For these historical and geographical reasons, many popes were born in pre-unitary Italian states or in the Kingdom of Italy. The Pope receives his authority because he is the Bishop of the Diocese of Rome. The current Pope, Francis, from Argentina, is the third Pope in a row not to have been born in Italy, after John Paul II (1978–2005) from Poland and Benedict XVI (2005–2013) from Germany. Pope Francis was, however, born into an Italian Argentine family.

Most of the leading Catholic religious orders, including the Jesuits, the Salesians, the Franciscans, the Capuchin Franciscans, the Benedectines, the Dominicans, the Divine Word Missionaries, the Redemptorists, the Conventual Franciscans and the Oblates of Mary Immaculate, have their headquarters in Rome.

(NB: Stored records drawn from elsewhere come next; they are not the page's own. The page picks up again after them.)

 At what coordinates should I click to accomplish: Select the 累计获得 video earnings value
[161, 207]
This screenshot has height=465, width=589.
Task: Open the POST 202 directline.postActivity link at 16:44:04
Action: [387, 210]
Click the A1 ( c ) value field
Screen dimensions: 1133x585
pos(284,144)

The Italian territory is divided in 225 Catholic dioceses, whose bishops have been organised, since 1952, in the politically influential Italian Episcopal Conference, CEI and, according to Church statistics, 96% of the country's population was baptised as Catholic. The Church includes current inactive members in its statistics. 

Ecclesial life is somewhat vibrant and, despite secularization, some of the most active movements and associations are Catholic, including organisations as diverse as Catholic Action (AC), the Italian Catholic Association of Guides and Scouts (AGESCI), Communion and Liberation (CL), Neocatechumenal Way, the Focolare Movement, the Christian Associations of Italian Workers (ACLI), the Community of Sant'Egidio, etc., most of which have been involved in social activities and have frequently supplied Italian politics with their members. Italy's current President, Sergio Mattarella, and former Prime Minister, Matteo Renzi, have been AC and AGESCI leaders, respectively, while the current President of the CEI, Cardinal Angelo Bagnasco, has been a long-time AGESCI assistant.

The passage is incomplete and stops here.